CBT allows EPFO to park funds in CoDs, long duration bank FDs
New Delhi: EPFO's apex decision making body the Central Board of Trustees (CBT) on Tuesday gave green signal to retirement fund body to park its funds in fixed deposits upto five years, short term securities and certificate of deposits of public sector banks.
The proposal to provide greater freedom to Employees' Provident Fund Organisation (EPFO) in additional financial instrument, was approved by the CBT here at a meeting.
However these approved proposals will have to be cleared by the government before implementation.
EPFO has corpus of Rs 3.5 lakh crore and needed to increase its returns on investments to provide higher rate of interest to subscribers.
"What has been agreed....Which again will be recommended to the government and it has to take a view, is that the borrowing in the CBLO is to be permitted, the investment in the CDs of the public sector banks also is to be permitted and and the investment in FDs for more the one year and less than five years is also be permitted," Central Provident Fund Commissioner R C Mishra told reporters after the CBT meet here.
As per the proposal, the EPFO would be allowed to participate in collateral borrowing lending obligation (CBLO), approved by the Reserve Bank of India.

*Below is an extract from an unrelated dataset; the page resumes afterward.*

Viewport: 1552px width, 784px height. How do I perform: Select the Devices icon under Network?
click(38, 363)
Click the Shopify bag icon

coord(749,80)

The decision will allow EPFO more flexibility in investment in the primary options of short term securities by the RBI.
The PF body also got approval of trustees to park its funds in certificate of deposits (CDs) issued by public sector banks as they provide higher returns.
CDs are issued by banks to raise funds from the market and are tradeable instruments.
Besides, the EPFO also secured the trustees' nod to invest in fixed deposits of up to five years as against the current ceiling of one year.
The decision, according to the EPFO, will help it earn better returns.
It had to reduce the rate of interest on PF deposits to 8.25 percent for 2011-12 from 9.5 percent provided during 2010-11 to its over 50 million subscribers.
As regards the proposal of EPFO for investing larger amounts in private sector companies and Non-Banking Finance Companies (NBFCs), Mishra said, as it required detailed study, the proposal was deferred.